Justiça Eleitoral da Comarca de Carandaí confirma resultado das eleições de 2020 no Município de Capela Nova

Justiça Eleitoral da Comarca de Carandaí confirma resultado das eleições de 2020 no Município de Capela Nova e mantém grupo político do Prefeito Adelmo de Rezende Moreira nos poderes Executivo e Legislativo.

A MMª. Juíza da 68ª Zona Eleitoral da Comarca de Carandaí, Dra. Marié Merceses da Silva Maia, julgou, nesta segunda-feira (29/11/21), improcedente duas ações de investigações judiciais eleitorais ajuizadas contra o grupo político do Prefeito eleito Adelmo Adelmo Rezende Moreira no Município de Capela Nova.

A primeira das ações, interposta pelos representantes dos Partidos que fazem oposição ao Prefeito eleito Adelmo, visava a cassação do seu diploma e de seu vice, Otacílio de Faria Barbosa, por suposto abuso de poder político e econômico, bem como captação ilícita de sufrágio durante o período eleitoral de 2020.

Na decisão, a magistrada ressaltou que “não se divisa a existência de ato ilícito, tornando-se óbice à análise de resultado e de liame causal, pois a existência de conduta contrária ao direito é-lhes antecedente lógico necessário.”

A segunda ação, também interposta pelo grupo que faz oposição ao Prefeito Adelmo no Município de Capela Nova, tinha como objetivo a cassação dos mandatos conferidos aos vereadores eleitos pelo Partido Democratas nas eleições de 2020, em razão de supostas candidaturas fictícias por mulheres que obtiveram zero voto nas eleições de 2020.

Nessa decisão, a magistrada ponderou que “O parâmetro de número de votos, muitas vezes levantado como prova de candidatura fictícia, deve ser tomado com cautela e avaliado em conjunto com os demais elementos probatórios.

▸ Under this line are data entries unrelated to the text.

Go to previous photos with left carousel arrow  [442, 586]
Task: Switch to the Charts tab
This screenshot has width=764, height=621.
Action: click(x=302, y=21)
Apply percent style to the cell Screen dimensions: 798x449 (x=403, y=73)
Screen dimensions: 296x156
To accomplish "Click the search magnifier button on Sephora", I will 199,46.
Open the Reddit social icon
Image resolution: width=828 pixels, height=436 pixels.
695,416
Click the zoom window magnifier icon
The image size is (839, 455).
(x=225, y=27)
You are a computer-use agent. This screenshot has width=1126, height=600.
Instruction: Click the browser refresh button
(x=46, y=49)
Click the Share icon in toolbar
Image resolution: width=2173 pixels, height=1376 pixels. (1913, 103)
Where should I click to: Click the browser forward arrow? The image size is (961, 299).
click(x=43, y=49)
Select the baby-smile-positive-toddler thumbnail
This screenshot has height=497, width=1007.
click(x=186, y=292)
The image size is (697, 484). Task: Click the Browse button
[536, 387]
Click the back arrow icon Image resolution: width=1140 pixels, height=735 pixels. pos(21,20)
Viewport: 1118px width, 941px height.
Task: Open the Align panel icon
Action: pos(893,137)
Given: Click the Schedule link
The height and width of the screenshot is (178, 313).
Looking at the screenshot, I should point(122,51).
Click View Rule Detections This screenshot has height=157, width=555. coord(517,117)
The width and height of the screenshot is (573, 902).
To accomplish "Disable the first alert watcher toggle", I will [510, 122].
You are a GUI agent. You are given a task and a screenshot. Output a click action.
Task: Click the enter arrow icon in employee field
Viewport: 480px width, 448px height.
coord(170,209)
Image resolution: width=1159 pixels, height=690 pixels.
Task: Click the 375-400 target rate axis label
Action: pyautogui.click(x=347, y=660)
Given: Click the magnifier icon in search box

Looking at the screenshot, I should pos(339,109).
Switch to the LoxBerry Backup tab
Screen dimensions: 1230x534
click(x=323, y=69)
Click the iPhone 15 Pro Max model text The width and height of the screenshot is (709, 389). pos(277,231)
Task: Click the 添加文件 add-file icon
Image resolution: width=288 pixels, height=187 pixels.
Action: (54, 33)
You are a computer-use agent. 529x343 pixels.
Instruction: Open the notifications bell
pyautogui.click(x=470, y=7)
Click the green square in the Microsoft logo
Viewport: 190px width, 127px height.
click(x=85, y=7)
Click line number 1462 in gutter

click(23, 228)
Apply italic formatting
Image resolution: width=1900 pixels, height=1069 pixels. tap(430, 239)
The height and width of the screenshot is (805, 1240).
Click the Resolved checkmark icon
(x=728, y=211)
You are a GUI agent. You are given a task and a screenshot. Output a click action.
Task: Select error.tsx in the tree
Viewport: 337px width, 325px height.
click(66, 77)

Até mesmo a ausência de votos não constitui, de per si, fundamento suficiente para desnaturar a higidez de determinada candidatura.”

 A defesa do Prefeito, Vice Prefeito e Vereadores eleitos no Município de Capela Nova foi capitaneada pelo advogado especialista em Direito Eleitoral, Dr. Hugo Leonardo Gomes Silveira que fez questão de ressaltar que todas as duas decisões estão em conformidade com a jurisprudência do TRE/MG e do TSE, que exigem prova robusta para a configuração de ilícito eleitoral, o que não ficou provado em nenhum dos dois casos.”

Essa decisão mantém a hegemonia do grupo político liderado pelo Prefeito Adelmo de Rezende Moreira no Município de Capela Nova, frente ao seu adversário no último pleito eleitoral, Manoel Moreira Barbosa, conhecido como Neca.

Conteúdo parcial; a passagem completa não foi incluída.